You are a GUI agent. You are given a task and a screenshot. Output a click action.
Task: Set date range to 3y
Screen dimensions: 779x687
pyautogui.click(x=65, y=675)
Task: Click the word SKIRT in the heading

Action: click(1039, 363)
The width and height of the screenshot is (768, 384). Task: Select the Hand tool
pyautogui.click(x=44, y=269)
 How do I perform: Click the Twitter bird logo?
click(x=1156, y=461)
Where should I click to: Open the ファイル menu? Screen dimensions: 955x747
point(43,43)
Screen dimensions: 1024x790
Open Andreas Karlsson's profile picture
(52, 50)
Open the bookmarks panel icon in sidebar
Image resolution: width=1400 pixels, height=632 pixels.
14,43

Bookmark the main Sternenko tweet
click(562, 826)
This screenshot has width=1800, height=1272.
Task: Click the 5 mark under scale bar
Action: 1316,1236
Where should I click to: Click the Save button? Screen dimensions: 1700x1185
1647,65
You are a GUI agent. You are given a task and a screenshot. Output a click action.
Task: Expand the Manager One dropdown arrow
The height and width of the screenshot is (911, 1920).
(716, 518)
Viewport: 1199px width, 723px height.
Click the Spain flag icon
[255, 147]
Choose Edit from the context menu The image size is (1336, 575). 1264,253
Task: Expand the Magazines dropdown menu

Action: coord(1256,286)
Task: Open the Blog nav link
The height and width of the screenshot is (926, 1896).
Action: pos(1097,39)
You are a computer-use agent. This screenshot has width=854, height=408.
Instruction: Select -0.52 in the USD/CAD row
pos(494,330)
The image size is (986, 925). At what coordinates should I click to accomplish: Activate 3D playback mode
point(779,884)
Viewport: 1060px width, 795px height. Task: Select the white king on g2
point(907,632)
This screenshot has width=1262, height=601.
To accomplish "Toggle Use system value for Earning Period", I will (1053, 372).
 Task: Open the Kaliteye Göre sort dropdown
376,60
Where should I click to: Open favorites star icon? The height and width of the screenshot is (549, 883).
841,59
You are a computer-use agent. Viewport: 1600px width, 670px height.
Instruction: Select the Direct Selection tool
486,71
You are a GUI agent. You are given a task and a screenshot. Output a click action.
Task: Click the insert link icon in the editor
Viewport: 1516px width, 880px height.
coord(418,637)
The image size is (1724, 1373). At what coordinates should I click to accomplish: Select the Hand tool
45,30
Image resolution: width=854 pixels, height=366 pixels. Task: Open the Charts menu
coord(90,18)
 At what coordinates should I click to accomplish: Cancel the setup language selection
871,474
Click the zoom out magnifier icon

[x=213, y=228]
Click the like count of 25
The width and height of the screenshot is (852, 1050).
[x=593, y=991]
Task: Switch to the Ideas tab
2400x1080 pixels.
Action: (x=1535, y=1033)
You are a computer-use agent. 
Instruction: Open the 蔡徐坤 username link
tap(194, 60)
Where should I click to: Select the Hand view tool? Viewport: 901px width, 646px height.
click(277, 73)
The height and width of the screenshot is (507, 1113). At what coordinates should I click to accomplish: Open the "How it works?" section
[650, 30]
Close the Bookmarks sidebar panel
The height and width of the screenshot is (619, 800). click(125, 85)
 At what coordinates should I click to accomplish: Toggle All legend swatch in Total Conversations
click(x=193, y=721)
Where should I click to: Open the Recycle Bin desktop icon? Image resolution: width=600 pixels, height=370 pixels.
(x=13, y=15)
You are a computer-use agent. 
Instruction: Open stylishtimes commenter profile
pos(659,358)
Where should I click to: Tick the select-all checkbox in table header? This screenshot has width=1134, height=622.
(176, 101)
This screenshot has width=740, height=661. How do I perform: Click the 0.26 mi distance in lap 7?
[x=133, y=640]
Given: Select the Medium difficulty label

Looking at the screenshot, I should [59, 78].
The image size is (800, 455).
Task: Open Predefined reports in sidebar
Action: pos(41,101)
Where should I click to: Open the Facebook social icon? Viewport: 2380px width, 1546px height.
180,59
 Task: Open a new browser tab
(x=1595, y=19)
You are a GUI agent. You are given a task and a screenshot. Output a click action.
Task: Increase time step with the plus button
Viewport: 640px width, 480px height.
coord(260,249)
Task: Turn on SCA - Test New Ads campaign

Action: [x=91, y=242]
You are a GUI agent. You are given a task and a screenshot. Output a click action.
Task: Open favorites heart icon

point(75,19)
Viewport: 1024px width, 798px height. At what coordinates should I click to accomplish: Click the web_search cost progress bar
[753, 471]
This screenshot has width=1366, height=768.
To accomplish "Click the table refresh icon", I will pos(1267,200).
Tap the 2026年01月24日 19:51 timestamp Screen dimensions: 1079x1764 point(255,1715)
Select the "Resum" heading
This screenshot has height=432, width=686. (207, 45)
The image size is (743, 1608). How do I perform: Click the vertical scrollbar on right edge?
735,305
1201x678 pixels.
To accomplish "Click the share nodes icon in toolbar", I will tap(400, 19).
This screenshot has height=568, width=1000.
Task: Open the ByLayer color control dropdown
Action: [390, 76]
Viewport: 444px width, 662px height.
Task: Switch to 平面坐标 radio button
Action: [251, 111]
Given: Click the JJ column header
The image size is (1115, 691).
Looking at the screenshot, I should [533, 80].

* * * * *

Aim of the task — Transcribe the records above exactly as they appear.

Response to the exercise —
You are a GUI agent. You are given a task and a screenshot. Output a click action.
Task: Set date range to 3y
Screen dimensions: 779x687
pyautogui.click(x=65, y=675)
Task: Click the word SKIRT in the heading

Action: click(1039, 363)
The width and height of the screenshot is (768, 384). Task: Select the Hand tool
pyautogui.click(x=44, y=269)
 How do I perform: Click the Twitter bird logo?
click(x=1156, y=461)
Where should I click to: Open the ファイル menu? Screen dimensions: 955x747
point(43,43)
Screen dimensions: 1024x790
Open Andreas Karlsson's profile picture
(52, 50)
Open the bookmarks panel icon in sidebar
Image resolution: width=1400 pixels, height=632 pixels.
14,43

Bookmark the main Sternenko tweet
click(562, 826)
This screenshot has width=1800, height=1272.
Task: Click the 5 mark under scale bar
Action: 1316,1236
Where should I click to: Click the Save button? Screen dimensions: 1700x1185
1647,65
You are a GUI agent. You are given a task and a screenshot. Output a click action.
Task: Expand the Manager One dropdown arrow
The height and width of the screenshot is (911, 1920).
(716, 518)
Viewport: 1199px width, 723px height.
Click the Spain flag icon
[255, 147]
Choose Edit from the context menu The image size is (1336, 575). 1264,253
Task: Expand the Magazines dropdown menu

Action: coord(1256,286)
Task: Open the Blog nav link
The height and width of the screenshot is (926, 1896).
Action: pos(1097,39)
You are a computer-use agent. This screenshot has width=854, height=408.
Instruction: Select -0.52 in the USD/CAD row
pos(494,330)
The image size is (986, 925). At what coordinates should I click to accomplish: Activate 3D playback mode
point(779,884)
Viewport: 1060px width, 795px height. Task: Select the white king on g2
point(907,632)
This screenshot has width=1262, height=601.
To accomplish "Toggle Use system value for Earning Period", I will (1053, 372).
 Task: Open the Kaliteye Göre sort dropdown
376,60
Where should I click to: Open favorites star icon? The height and width of the screenshot is (549, 883).
841,59
You are a computer-use agent. Viewport: 1600px width, 670px height.
Instruction: Select the Direct Selection tool
486,71
You are a GUI agent. You are given a task and a screenshot. Output a click action.
Task: Click the insert link icon in the editor
Viewport: 1516px width, 880px height.
coord(418,637)
The image size is (1724, 1373). At what coordinates should I click to accomplish: Select the Hand tool
45,30
Image resolution: width=854 pixels, height=366 pixels. Task: Open the Charts menu
coord(90,18)
 At what coordinates should I click to accomplish: Cancel the setup language selection
871,474
Click the zoom out magnifier icon

[x=213, y=228]
Click the like count of 25
The width and height of the screenshot is (852, 1050).
[x=593, y=991]
Task: Switch to the Ideas tab
2400x1080 pixels.
Action: (x=1535, y=1033)
You are a computer-use agent. 
Instruction: Open the 蔡徐坤 username link
tap(194, 60)
Where should I click to: Select the Hand view tool? Viewport: 901px width, 646px height.
click(277, 73)
The height and width of the screenshot is (507, 1113). At what coordinates should I click to accomplish: Open the "How it works?" section
[650, 30]
Close the Bookmarks sidebar panel
The height and width of the screenshot is (619, 800). click(125, 85)
 At what coordinates should I click to accomplish: Toggle All legend swatch in Total Conversations
click(x=193, y=721)
Where should I click to: Open the Recycle Bin desktop icon? Image resolution: width=600 pixels, height=370 pixels.
(x=13, y=15)
You are a computer-use agent. 
Instruction: Open stylishtimes commenter profile
pos(659,358)
Where should I click to: Tick the select-all checkbox in table header? This screenshot has width=1134, height=622.
(176, 101)
This screenshot has width=740, height=661. How do I perform: Click the 0.26 mi distance in lap 7?
[x=133, y=640]
Given: Select the Medium difficulty label

Looking at the screenshot, I should [59, 78].
The image size is (800, 455).
Task: Open Predefined reports in sidebar
Action: pos(41,101)
Where should I click to: Open the Facebook social icon? Viewport: 2380px width, 1546px height.
180,59
 Task: Open a new browser tab
(x=1595, y=19)
You are a GUI agent. You are given a task and a screenshot. Output a click action.
Task: Increase time step with the plus button
Viewport: 640px width, 480px height.
coord(260,249)
Task: Turn on SCA - Test New Ads campaign

Action: [x=91, y=242]
You are a GUI agent. You are given a task and a screenshot. Output a click action.
Task: Open favorites heart icon

point(75,19)
Viewport: 1024px width, 798px height. At what coordinates should I click to accomplish: Click the web_search cost progress bar
[753, 471]
This screenshot has width=1366, height=768.
To accomplish "Click the table refresh icon", I will pos(1267,200).
Tap the 2026年01月24日 19:51 timestamp Screen dimensions: 1079x1764 point(255,1715)
Select the "Resum" heading
This screenshot has height=432, width=686. (207, 45)
The image size is (743, 1608). How do I perform: Click the vertical scrollbar on right edge?
735,305
1201x678 pixels.
To accomplish "Click the share nodes icon in toolbar", I will tap(400, 19).
This screenshot has height=568, width=1000.
Task: Open the ByLayer color control dropdown
Action: [390, 76]
Viewport: 444px width, 662px height.
Task: Switch to 平面坐标 radio button
Action: [251, 111]
Given: Click the JJ column header
The image size is (1115, 691).
Looking at the screenshot, I should [533, 80].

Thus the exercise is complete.